The case centered on the legality of a "concerted action waiver" that required Ernst & Young employees to pursue legal claims against the company only in arbitration and in "separate proceedings" as individuals. After a U.S. District Court ordered the plaintiffs’ claims to be arbitrated pursuant to their agreements, an appeal was filed with the Ninth Circuit. Addressing the issue of the legality of such agreements for the first time, the court held by requiring its employees to sign the waiver as a condition of their employment, Ernst & Young interfered with the "substantive right" of its employees to act concertedly in seeking to resolve disputes they had with the company. In rejecting an argument that its decision disfavored arbitration, the court stated that the same result would apply if an employer allowed "rolls of the dice or tarot cards" instead of arbitration to resolve workplace disputes, so long as it was coupled with a restriction on concerted activity.

In a strong dissent, Circuit Judge Ikuta essentially questioned whether the two-judge majority even knew what governing legal standard applied, since they did not attempt to apply the test that the Supreme Court has repeatedly applied in determining whether other federal statutes run afoul of the Federal Arbitration Act ("FAA"). Calling the decision "breathtaking in its scope and error," Judge Ikuta inquired into whether there was a "congressional command" in the NLRA to preclude class waivers in arbitration. Concluding that there is not, she dismissed the majority’s conclusion that the FAA and NLRA were "capable of co-existence" as irrelevant.

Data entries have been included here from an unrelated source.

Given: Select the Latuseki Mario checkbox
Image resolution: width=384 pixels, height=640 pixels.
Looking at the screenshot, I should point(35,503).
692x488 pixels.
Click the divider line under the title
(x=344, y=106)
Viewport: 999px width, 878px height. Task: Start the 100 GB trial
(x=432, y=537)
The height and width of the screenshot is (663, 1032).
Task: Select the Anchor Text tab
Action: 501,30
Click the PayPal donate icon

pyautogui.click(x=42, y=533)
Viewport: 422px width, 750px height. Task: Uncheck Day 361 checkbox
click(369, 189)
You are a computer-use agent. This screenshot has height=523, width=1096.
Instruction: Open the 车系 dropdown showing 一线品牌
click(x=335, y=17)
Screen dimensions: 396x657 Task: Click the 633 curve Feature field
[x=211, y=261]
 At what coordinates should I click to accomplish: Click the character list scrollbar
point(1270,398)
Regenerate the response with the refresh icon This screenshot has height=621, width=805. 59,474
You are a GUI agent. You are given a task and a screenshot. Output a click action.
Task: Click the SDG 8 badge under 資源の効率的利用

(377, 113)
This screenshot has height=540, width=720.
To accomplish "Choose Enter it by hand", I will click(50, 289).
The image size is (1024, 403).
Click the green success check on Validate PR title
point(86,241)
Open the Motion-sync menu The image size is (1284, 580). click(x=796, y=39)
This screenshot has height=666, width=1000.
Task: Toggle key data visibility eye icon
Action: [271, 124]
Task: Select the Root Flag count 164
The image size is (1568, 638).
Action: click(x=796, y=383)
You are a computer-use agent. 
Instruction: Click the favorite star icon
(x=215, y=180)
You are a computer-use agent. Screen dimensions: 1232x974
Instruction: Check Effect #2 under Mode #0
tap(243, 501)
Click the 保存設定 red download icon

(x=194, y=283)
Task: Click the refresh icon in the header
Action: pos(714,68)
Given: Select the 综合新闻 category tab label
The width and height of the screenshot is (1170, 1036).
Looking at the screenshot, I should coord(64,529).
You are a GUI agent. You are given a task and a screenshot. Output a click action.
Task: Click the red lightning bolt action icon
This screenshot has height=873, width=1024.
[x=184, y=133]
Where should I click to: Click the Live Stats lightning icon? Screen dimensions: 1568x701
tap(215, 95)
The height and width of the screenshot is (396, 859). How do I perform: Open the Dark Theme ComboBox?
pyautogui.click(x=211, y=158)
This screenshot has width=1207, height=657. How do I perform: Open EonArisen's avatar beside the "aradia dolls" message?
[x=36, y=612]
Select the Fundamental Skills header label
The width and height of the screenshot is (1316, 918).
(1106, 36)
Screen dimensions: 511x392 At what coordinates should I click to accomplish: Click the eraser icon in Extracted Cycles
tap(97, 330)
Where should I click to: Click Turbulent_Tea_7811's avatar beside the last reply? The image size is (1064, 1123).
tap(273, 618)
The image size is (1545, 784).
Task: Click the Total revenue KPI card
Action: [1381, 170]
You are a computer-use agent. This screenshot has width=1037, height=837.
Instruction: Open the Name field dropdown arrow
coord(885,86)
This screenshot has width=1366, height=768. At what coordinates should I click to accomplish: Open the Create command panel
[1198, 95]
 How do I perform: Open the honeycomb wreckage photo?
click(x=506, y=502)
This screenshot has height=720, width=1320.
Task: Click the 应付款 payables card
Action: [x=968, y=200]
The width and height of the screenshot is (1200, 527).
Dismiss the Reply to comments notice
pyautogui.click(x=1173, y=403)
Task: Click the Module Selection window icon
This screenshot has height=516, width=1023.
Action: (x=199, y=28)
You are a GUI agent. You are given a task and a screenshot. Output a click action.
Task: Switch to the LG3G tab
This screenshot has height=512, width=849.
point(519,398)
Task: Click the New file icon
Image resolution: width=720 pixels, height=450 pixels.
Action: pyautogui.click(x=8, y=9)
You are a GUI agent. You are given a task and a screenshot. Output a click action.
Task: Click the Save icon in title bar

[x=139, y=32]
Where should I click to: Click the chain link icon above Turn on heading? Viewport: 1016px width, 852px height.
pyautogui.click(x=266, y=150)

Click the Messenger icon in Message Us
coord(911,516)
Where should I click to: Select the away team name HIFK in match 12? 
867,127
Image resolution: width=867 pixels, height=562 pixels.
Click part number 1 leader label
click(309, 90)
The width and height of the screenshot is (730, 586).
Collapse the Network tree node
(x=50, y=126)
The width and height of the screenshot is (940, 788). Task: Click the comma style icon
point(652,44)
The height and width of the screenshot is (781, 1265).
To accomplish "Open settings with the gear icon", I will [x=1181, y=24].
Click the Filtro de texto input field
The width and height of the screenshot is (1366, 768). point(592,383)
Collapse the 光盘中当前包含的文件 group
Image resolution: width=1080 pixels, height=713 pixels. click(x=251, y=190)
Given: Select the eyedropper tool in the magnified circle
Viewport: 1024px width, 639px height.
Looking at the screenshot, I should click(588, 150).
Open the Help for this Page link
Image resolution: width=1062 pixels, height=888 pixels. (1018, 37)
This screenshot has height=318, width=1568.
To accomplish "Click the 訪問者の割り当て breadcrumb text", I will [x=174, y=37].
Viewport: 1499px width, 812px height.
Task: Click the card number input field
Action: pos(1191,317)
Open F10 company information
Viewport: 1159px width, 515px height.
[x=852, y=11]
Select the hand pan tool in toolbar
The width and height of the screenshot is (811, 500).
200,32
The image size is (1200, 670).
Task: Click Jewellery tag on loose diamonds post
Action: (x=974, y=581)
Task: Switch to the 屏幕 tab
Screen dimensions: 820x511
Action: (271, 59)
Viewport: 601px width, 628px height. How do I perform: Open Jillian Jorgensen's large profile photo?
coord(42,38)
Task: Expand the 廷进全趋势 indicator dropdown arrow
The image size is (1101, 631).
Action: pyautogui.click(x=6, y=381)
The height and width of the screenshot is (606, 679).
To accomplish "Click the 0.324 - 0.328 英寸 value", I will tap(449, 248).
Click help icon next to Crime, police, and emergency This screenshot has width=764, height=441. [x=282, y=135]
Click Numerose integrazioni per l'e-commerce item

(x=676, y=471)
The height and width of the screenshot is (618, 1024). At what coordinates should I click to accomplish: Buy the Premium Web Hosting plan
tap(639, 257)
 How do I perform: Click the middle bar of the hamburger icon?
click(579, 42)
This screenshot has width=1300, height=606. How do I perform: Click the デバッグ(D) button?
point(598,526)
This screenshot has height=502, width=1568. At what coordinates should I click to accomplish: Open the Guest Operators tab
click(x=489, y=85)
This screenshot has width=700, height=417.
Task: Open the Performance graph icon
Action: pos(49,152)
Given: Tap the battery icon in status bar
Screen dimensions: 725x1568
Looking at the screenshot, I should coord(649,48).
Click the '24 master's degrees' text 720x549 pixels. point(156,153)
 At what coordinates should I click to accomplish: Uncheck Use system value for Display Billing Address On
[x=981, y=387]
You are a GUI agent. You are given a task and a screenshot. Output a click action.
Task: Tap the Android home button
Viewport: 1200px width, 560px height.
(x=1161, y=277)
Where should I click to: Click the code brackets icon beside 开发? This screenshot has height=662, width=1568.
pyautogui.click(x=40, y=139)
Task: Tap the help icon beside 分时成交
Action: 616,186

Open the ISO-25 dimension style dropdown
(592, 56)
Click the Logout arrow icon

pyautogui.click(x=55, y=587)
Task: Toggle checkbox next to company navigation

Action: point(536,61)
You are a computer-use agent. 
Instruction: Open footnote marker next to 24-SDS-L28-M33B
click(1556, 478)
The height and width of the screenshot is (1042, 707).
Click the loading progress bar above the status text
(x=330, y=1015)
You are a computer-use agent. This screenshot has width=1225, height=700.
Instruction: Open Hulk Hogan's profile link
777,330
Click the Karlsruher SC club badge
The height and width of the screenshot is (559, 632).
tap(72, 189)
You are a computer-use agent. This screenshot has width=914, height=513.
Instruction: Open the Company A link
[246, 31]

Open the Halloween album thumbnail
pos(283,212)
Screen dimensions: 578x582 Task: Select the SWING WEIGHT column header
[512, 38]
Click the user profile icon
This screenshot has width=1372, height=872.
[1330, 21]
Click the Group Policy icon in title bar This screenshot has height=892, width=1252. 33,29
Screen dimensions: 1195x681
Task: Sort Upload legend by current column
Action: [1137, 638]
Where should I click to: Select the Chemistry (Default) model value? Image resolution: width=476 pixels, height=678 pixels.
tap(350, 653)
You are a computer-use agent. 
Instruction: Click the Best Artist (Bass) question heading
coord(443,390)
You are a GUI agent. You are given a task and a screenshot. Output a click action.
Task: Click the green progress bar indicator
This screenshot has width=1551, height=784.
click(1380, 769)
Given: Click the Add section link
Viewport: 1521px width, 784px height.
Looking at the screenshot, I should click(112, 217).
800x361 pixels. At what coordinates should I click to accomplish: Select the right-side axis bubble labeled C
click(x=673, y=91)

Although this decision is certainly a blow to employers who wish to enforce class arbitration waivers as a means of eliminating class-based claims, all is not lost. The majority in Morris noted that an employee who could have opted out of an individual dispute resolution agreement and chose not to would not be able to avoid the effects of the "concerted action waiver," thereby enabling employers who have implemented such "opt out clauses" to continue enforcing their agreements. In addition, while Morris is otherwise binding on any employer which is seeking to enforce such a waiver in federal court, it should not apply to state court proceedings given the California Supreme Court’s 2014 decision in Iskanian v. CLS Transport, 59 Cal.4th 348 (2014), that rejected D.R. Horton. Accordingly, employers using opt out clauses or who find themselves in state court, will likely continue to be able to proceed as if D.R. Horton does not exist, while awaiting the Supreme Court’s grant of certiorari in the appropriate case to resolve the issue.